At the higher level, we can baseline the basic vitals for (not an exhaustive list):
- IP address
- The Client & its version
- The Operating System of the Client.
- Location
- ASN
- Activity pattern:
- Time of the Day
- Day of the Week
- Operations
- Type (Privileged/Non-Privileged)
- Sensitivity
Depending on the Type of SaaS application, the baselining can include several different attributes. Such as:
- Microsoft events can have a dimension of the application ID, application name, whether it is a first-party app, etc.
- GitHub events could have details on the different values of Programmatic Access Type.
Inferring whether an OAuth application is co-located with the user or is a confidential application running in a different data center is a key element derived from baselining data.

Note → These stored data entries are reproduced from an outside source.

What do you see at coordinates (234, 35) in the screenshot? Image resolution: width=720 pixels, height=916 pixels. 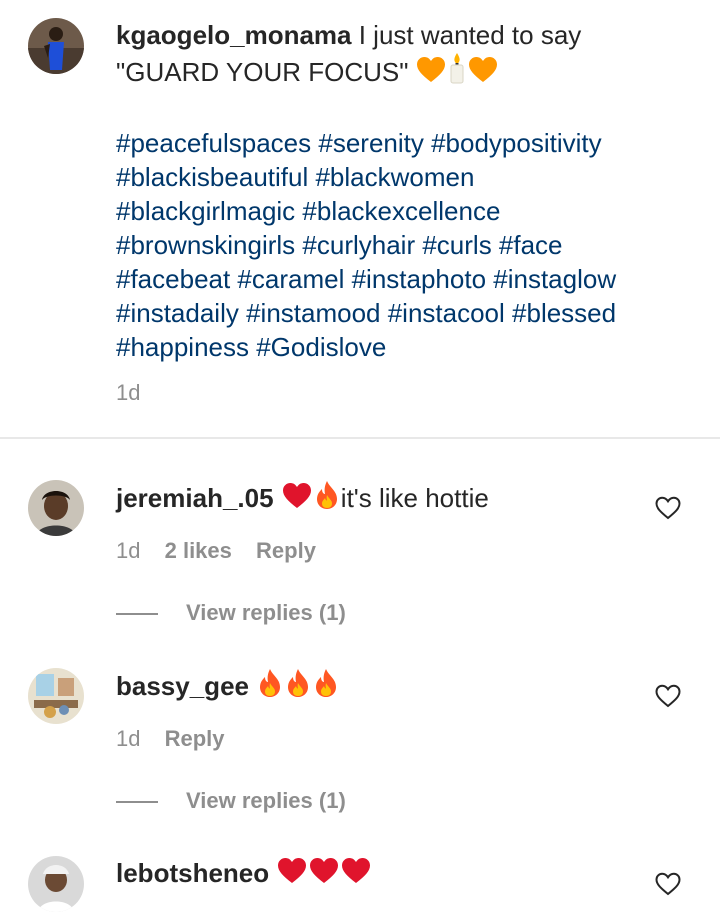 I see `caption-username: kgaogelo_monama` at bounding box center [234, 35].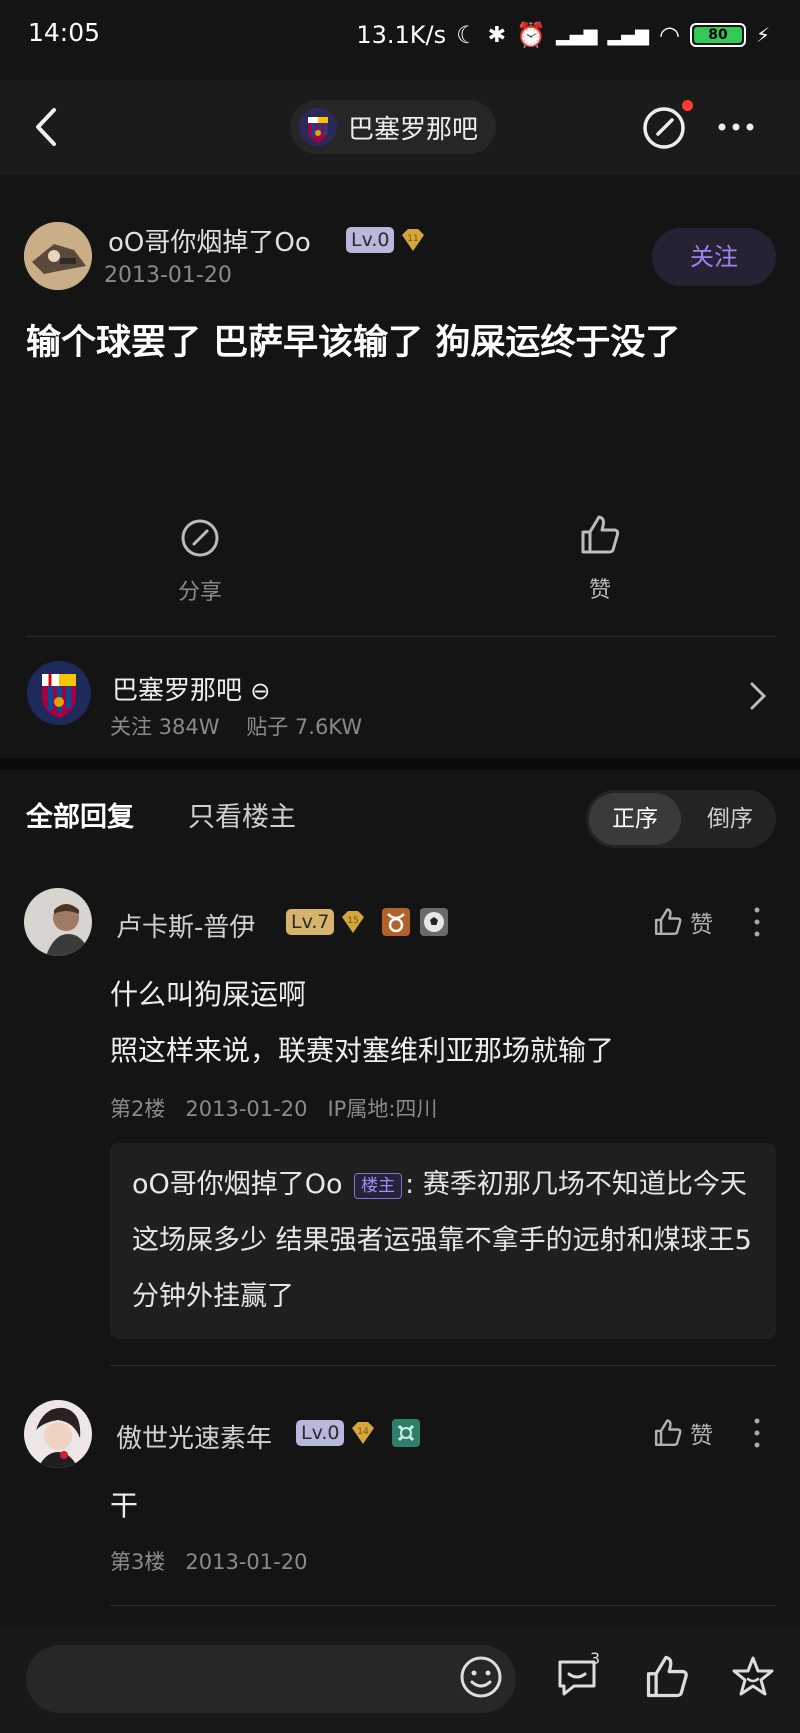  I want to click on diamond-icon: 15, so click(353, 922).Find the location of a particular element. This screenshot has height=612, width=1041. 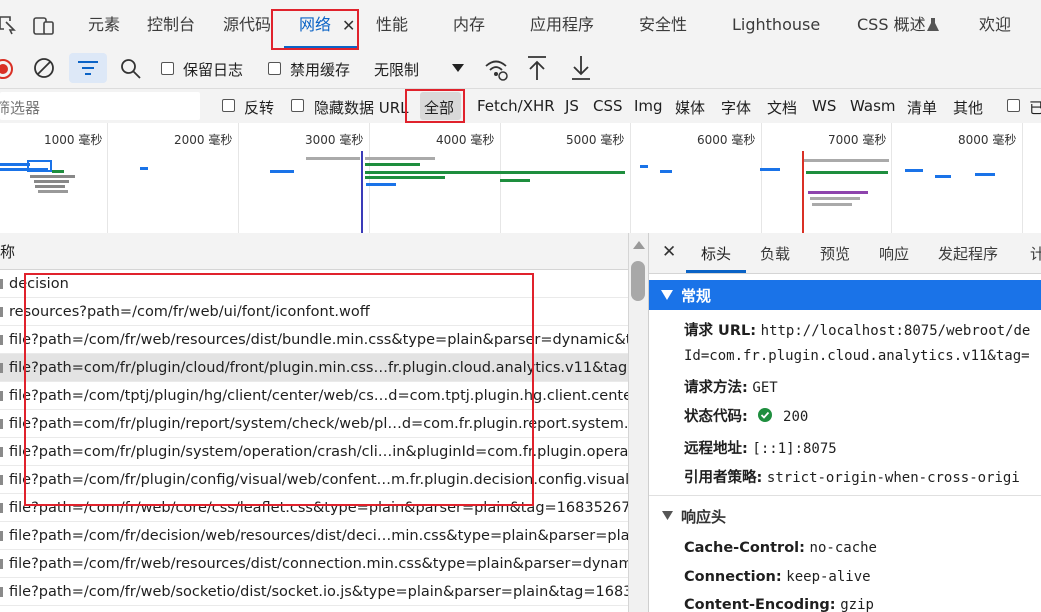

triangle-down-icon is located at coordinates (668, 516).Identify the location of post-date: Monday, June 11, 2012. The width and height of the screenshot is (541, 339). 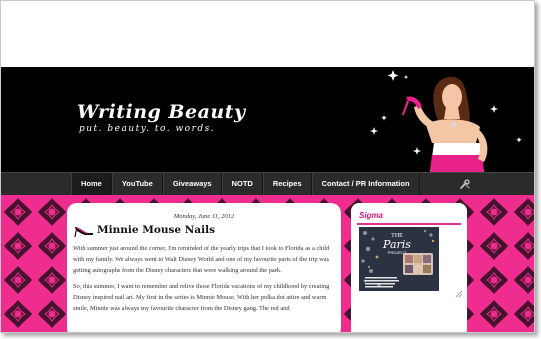
(204, 216).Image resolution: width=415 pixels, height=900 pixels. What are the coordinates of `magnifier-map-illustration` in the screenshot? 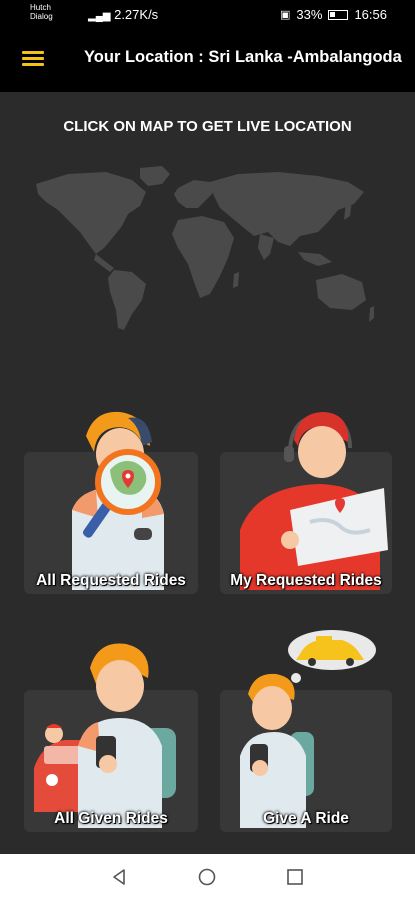 It's located at (118, 500).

This crucial piece of information significantly helps minimize false positives within the detection process.
Simple rule-based detections
Baselining over a very short period of time provides enlightening insights into the app usage. Then, simple rules can be created to detect basic deviations from the baseline. Rules covering anomalies around:
- Infrequent & Unseen ASNs
- Client Version downgrades
- Unseen & Infrequent Operations
- Unseen Client Operating Systems
- Usage deviations from activity patterns of time of day and day of week
- And more!
These rules cover a wide range of anomalous OAuth app usage and can, in fact, detect both malicious and rogue OAuth apps.
Traditional Machine Learning-based detections
Machine learning models enhance simple rule-based detections. They function by learning and continuously adapting to typical OAuth application usage patterns, enabling them to identify and flag anomalous or malicious behavior as app activity evolves.

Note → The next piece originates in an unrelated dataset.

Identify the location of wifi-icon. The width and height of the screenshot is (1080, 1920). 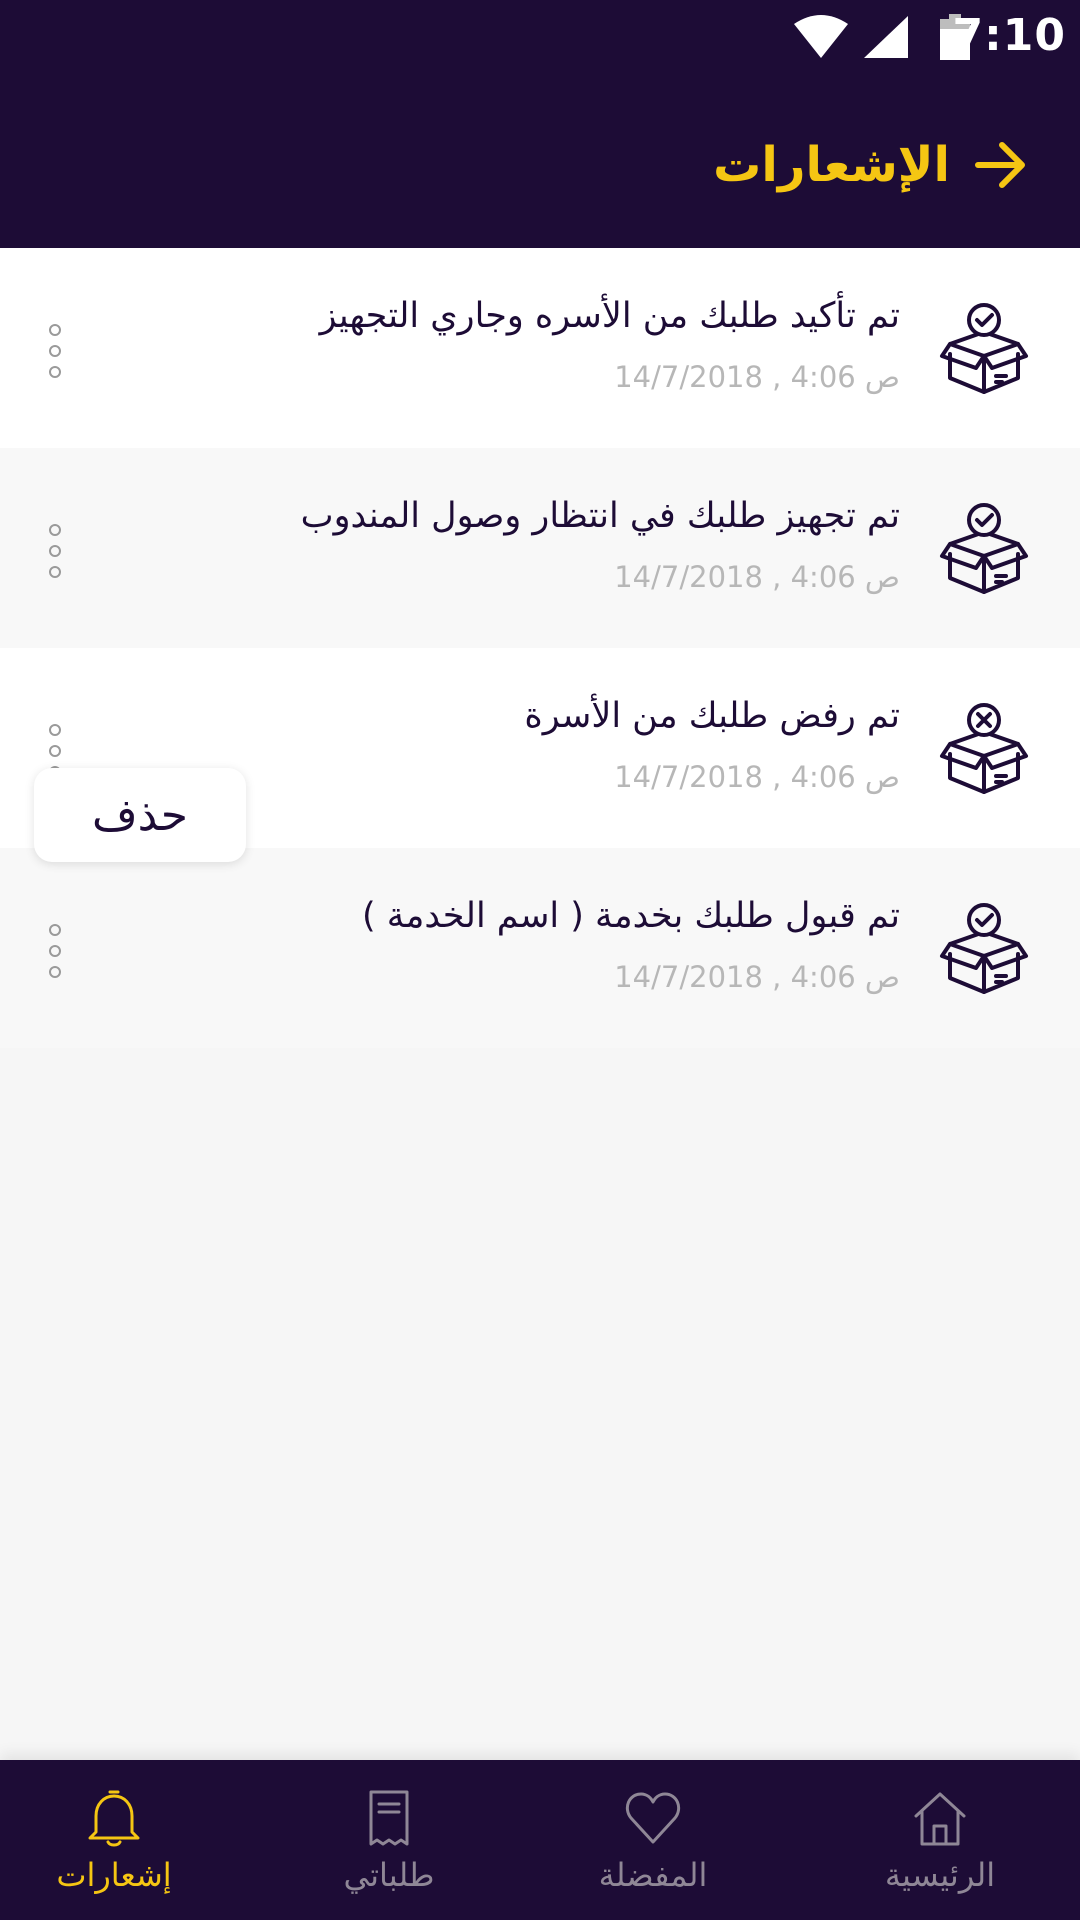
(821, 36).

Instead of relying solely on static thresholds, ML models can combine multiple weak signals, such as ASN rarity, client version changes, unseen operations, operating system shifts, and activity deviations across time-of-day or day-of-week, to identify behavioral drift that may otherwise go unnoticed.
Algorithms such as Isolation Forest work well for spotting outliers. Clustering approaches like DBSCAN help identify usage patterns that don’t fit known behavioral groups. Plus, lightweight time-series models like Holt-Winters can capture temporal anomalies.

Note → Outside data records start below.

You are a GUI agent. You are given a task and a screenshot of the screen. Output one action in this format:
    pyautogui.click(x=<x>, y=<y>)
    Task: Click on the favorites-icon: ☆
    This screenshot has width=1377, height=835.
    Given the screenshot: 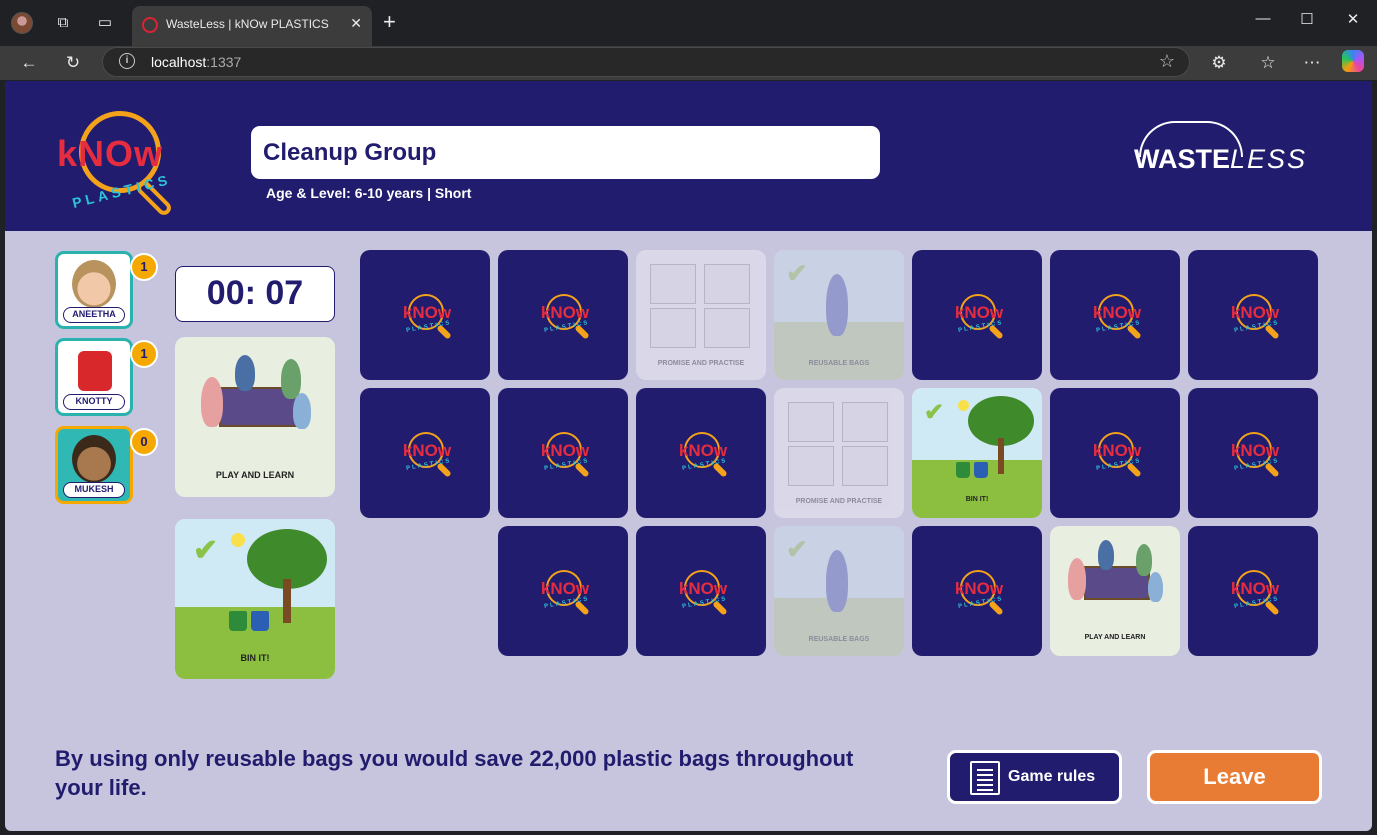 What is the action you would take?
    pyautogui.click(x=1268, y=63)
    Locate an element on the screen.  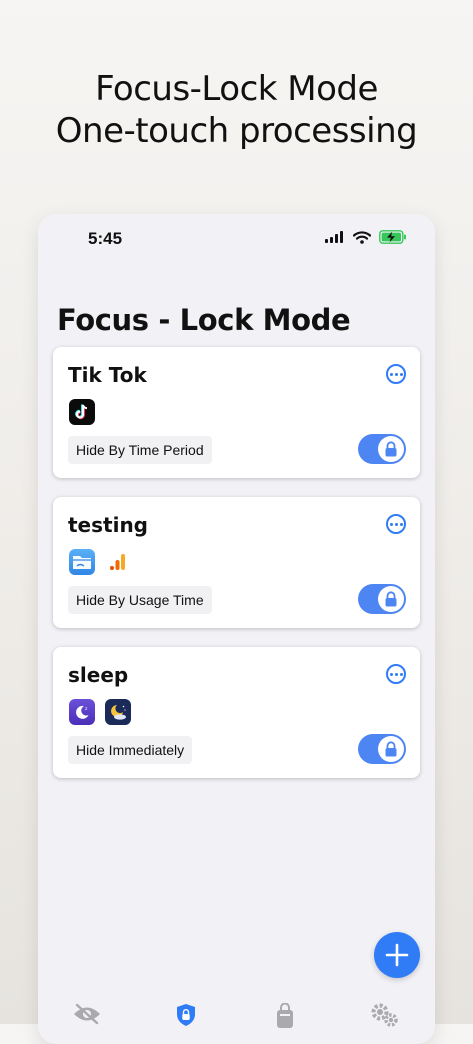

Where historical labels exist, supervised models such as XGBoost can further improve precision by learning combinations of signals that typically indicate malicious or rogue behavior.
The end result is a detection layer that moves beyond static checks into adaptive behavioral intelligence capable of catching both malicious OAuth apps and legitimate apps that slowly go rogue.
Agentic Triaging of detections
To reduce false positives and even further reduce human involvement, a simple agent with the right set of tools does wonders. In deciding the risk associated with the detections, as well as discarding false positives with the right explanation and evidence.
Funneling a very small set of high confidence detections through agentic triage also keeps the overall token usage lower and helps with fast and quicker triaging of detections.
In an upcoming series, we will cover what is the right way to build agents for triaging high-quality detections.
FAQs
What are OAuth applications? OAuth applications are third-party or internal integrations that use the OAuth authorization framework to access data or perform actions on behalf of a user without ever seeing the user’s password.
What does “going rogue” mean? An application is considered "going rogue" when its behavior deviates suddenly from its established patterns.
How do malicious OAuth applications differ from "rogue" OAuth applications? A malicious OAuth application is typically an attacker-controlled app that uses phishing or impersonation to trick users into granting initial access. In contrast, an OAuth application going "rogue" is a previously legitimate, consented application that begins to exhibit sudden behavioral deviations.